Copy the entries word for word, starting at the first one and ending with the line that contains "Click the Personalization".

>> START Data supplied

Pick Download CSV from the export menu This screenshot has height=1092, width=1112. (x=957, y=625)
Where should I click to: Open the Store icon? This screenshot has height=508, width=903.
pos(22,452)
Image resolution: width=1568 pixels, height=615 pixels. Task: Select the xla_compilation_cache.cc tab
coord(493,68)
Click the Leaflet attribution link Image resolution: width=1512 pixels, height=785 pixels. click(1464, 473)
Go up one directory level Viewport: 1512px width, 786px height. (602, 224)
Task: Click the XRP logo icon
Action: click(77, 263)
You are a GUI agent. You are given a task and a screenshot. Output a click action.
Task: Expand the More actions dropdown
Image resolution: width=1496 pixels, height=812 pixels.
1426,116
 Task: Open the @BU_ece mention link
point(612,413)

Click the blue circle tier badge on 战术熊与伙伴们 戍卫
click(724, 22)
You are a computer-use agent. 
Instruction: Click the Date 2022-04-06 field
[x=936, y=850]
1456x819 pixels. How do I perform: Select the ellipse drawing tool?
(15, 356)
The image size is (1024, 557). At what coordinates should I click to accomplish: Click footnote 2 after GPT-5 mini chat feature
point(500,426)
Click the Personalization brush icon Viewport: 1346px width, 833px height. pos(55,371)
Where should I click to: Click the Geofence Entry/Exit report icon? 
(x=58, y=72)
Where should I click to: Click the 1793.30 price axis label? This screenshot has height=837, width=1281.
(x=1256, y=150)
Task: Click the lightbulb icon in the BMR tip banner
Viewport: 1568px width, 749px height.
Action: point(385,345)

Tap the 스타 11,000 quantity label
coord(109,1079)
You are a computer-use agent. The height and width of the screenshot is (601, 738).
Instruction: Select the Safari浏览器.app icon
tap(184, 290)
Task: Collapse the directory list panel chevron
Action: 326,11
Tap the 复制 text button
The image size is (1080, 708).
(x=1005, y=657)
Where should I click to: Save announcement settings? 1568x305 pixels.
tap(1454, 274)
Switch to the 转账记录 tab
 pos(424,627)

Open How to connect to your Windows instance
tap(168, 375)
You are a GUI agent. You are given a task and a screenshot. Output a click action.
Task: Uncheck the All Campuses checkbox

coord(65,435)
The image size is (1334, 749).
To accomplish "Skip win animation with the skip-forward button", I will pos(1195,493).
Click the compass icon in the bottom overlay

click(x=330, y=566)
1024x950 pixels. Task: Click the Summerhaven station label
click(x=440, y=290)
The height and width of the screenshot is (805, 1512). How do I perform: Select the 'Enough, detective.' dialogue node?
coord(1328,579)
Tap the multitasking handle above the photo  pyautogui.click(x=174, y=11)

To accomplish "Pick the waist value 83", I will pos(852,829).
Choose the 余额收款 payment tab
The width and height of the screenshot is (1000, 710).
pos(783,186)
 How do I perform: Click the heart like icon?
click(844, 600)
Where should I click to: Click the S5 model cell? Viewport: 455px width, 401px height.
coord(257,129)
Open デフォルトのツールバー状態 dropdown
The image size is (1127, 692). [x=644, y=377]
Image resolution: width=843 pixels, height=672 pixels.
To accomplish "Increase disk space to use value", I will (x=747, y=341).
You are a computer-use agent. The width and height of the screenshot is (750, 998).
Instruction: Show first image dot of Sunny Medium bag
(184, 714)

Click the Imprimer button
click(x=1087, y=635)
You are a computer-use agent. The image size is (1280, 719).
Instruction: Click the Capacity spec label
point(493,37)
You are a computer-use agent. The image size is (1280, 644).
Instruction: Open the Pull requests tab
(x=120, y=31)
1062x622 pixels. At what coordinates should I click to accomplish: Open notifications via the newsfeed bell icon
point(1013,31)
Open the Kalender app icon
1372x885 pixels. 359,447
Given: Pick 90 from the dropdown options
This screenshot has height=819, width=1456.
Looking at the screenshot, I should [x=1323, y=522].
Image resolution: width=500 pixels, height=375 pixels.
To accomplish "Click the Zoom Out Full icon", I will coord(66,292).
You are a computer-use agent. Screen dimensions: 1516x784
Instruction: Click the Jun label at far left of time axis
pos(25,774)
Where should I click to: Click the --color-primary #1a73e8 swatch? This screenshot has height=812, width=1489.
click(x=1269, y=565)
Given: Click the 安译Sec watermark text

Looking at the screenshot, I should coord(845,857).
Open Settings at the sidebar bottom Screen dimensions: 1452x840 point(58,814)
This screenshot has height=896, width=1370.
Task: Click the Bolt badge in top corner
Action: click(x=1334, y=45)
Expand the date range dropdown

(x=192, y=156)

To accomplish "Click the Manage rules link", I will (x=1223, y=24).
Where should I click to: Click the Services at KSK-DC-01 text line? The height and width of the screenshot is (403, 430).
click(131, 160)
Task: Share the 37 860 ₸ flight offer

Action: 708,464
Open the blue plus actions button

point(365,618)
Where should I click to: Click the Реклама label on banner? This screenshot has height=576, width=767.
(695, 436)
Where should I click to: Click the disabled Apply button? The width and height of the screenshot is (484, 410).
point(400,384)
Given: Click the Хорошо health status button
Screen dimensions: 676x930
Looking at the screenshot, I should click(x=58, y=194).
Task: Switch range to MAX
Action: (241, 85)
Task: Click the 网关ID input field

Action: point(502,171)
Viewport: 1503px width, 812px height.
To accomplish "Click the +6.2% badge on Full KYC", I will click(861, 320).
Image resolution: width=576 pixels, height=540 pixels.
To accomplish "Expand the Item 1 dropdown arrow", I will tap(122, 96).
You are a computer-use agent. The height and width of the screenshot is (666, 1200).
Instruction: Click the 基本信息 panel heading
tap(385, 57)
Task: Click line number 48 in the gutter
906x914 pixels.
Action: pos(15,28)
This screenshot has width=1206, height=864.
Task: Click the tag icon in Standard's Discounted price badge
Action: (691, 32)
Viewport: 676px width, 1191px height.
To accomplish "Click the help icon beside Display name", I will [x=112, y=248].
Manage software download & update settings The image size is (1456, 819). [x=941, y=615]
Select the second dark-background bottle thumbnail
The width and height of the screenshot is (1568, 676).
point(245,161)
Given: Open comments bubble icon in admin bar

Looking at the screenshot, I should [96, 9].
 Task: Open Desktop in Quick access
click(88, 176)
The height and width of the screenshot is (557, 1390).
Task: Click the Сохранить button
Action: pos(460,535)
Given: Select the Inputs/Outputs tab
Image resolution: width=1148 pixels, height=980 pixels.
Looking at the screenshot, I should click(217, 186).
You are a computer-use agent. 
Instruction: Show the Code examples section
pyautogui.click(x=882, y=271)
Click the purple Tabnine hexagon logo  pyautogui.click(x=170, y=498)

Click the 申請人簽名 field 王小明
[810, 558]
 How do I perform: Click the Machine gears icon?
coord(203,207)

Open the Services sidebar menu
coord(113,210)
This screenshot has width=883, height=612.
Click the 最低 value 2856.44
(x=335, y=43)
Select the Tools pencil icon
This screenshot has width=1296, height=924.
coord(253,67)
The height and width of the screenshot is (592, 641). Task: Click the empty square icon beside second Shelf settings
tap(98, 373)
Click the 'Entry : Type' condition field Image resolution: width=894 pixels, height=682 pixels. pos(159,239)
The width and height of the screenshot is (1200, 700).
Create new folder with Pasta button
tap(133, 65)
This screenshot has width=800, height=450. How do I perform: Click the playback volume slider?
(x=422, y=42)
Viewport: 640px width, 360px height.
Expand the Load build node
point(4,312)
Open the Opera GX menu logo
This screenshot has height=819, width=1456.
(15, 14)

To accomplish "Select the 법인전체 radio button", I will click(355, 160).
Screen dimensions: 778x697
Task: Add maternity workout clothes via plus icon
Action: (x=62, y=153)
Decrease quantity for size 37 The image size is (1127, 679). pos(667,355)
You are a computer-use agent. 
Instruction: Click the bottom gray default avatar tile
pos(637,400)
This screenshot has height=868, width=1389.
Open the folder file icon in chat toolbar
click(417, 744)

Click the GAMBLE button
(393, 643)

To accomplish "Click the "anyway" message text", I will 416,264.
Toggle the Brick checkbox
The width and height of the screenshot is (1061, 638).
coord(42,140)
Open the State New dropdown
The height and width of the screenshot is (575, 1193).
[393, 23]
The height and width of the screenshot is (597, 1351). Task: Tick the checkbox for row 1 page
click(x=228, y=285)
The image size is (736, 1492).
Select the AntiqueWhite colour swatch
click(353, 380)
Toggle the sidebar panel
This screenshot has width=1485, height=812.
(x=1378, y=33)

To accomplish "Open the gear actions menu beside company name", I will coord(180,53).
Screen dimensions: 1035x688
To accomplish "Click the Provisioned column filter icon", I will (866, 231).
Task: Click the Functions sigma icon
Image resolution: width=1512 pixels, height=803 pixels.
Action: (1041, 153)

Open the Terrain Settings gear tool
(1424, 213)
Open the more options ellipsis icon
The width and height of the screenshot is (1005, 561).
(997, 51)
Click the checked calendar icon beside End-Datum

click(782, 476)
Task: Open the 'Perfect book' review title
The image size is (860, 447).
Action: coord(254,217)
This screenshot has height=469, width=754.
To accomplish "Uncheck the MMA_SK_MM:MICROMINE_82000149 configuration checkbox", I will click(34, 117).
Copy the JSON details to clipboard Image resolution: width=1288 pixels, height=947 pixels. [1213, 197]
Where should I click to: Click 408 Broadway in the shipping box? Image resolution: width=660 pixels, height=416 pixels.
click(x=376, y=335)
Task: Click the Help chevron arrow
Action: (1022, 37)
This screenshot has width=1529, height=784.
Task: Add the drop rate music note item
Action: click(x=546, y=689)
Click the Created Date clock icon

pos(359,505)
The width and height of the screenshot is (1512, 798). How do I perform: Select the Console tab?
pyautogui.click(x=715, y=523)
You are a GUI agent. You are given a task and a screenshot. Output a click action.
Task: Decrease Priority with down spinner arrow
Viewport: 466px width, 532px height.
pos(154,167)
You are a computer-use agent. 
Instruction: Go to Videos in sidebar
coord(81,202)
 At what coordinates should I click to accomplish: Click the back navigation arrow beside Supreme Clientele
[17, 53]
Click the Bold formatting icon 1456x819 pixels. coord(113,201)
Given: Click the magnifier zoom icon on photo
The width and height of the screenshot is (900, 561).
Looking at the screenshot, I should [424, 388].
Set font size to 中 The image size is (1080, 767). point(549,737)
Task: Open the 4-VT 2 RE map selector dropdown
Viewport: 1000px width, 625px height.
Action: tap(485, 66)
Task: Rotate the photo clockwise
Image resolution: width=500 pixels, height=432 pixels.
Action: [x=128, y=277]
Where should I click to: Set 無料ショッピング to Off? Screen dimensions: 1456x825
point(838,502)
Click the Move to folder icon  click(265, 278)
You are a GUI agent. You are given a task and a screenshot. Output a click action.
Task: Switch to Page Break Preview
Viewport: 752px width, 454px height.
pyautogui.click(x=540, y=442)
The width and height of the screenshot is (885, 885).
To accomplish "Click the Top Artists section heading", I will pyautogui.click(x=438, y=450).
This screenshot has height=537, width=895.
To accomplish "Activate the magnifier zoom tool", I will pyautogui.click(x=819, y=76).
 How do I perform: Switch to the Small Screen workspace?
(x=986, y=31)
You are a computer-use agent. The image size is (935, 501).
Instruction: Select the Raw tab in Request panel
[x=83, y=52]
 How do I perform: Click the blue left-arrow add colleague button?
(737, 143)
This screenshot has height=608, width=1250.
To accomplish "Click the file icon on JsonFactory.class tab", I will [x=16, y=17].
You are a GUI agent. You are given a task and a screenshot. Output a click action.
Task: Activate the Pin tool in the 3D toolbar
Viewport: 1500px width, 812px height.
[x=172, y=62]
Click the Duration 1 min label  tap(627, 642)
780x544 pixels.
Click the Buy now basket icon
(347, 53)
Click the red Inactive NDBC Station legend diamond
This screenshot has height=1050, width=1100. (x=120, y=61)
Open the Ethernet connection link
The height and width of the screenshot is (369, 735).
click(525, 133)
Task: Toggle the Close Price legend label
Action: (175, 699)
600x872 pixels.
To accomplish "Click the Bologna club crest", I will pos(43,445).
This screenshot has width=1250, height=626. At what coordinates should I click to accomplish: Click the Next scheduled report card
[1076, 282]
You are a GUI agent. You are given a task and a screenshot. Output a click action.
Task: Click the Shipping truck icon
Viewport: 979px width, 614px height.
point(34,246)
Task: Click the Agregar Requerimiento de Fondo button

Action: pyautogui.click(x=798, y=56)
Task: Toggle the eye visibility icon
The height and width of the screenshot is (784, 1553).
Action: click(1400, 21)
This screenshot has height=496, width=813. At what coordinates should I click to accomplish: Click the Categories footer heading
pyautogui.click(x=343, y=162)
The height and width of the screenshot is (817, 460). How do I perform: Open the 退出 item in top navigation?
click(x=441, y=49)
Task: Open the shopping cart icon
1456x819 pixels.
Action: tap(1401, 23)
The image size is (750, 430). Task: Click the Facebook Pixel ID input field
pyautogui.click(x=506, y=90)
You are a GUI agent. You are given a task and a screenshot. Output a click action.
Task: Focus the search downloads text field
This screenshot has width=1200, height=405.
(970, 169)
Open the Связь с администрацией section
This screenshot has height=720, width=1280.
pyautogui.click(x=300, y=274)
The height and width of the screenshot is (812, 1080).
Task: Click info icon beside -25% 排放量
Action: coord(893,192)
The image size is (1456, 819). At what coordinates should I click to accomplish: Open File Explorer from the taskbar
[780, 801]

>> END Data supplied

_Exercise output_.
Pick Download CSV from the export menu This screenshot has height=1092, width=1112. (x=957, y=625)
Where should I click to: Open the Store icon? This screenshot has height=508, width=903.
pos(22,452)
Image resolution: width=1568 pixels, height=615 pixels. Task: Select the xla_compilation_cache.cc tab
coord(493,68)
Click the Leaflet attribution link Image resolution: width=1512 pixels, height=785 pixels. click(1464, 473)
Go up one directory level Viewport: 1512px width, 786px height. (602, 224)
Task: Click the XRP logo icon
Action: click(77, 263)
You are a GUI agent. You are given a task and a screenshot. Output a click action.
Task: Expand the More actions dropdown
Image resolution: width=1496 pixels, height=812 pixels.
1426,116
 Task: Open the @BU_ece mention link
point(612,413)

Click the blue circle tier badge on 战术熊与伙伴们 戍卫
click(724, 22)
You are a computer-use agent. 
Instruction: Click the Date 2022-04-06 field
[x=936, y=850]
1456x819 pixels. How do I perform: Select the ellipse drawing tool?
(15, 356)
The image size is (1024, 557). At what coordinates should I click to accomplish: Click footnote 2 after GPT-5 mini chat feature
point(500,426)
Click the Personalization brush icon Viewport: 1346px width, 833px height. pos(55,371)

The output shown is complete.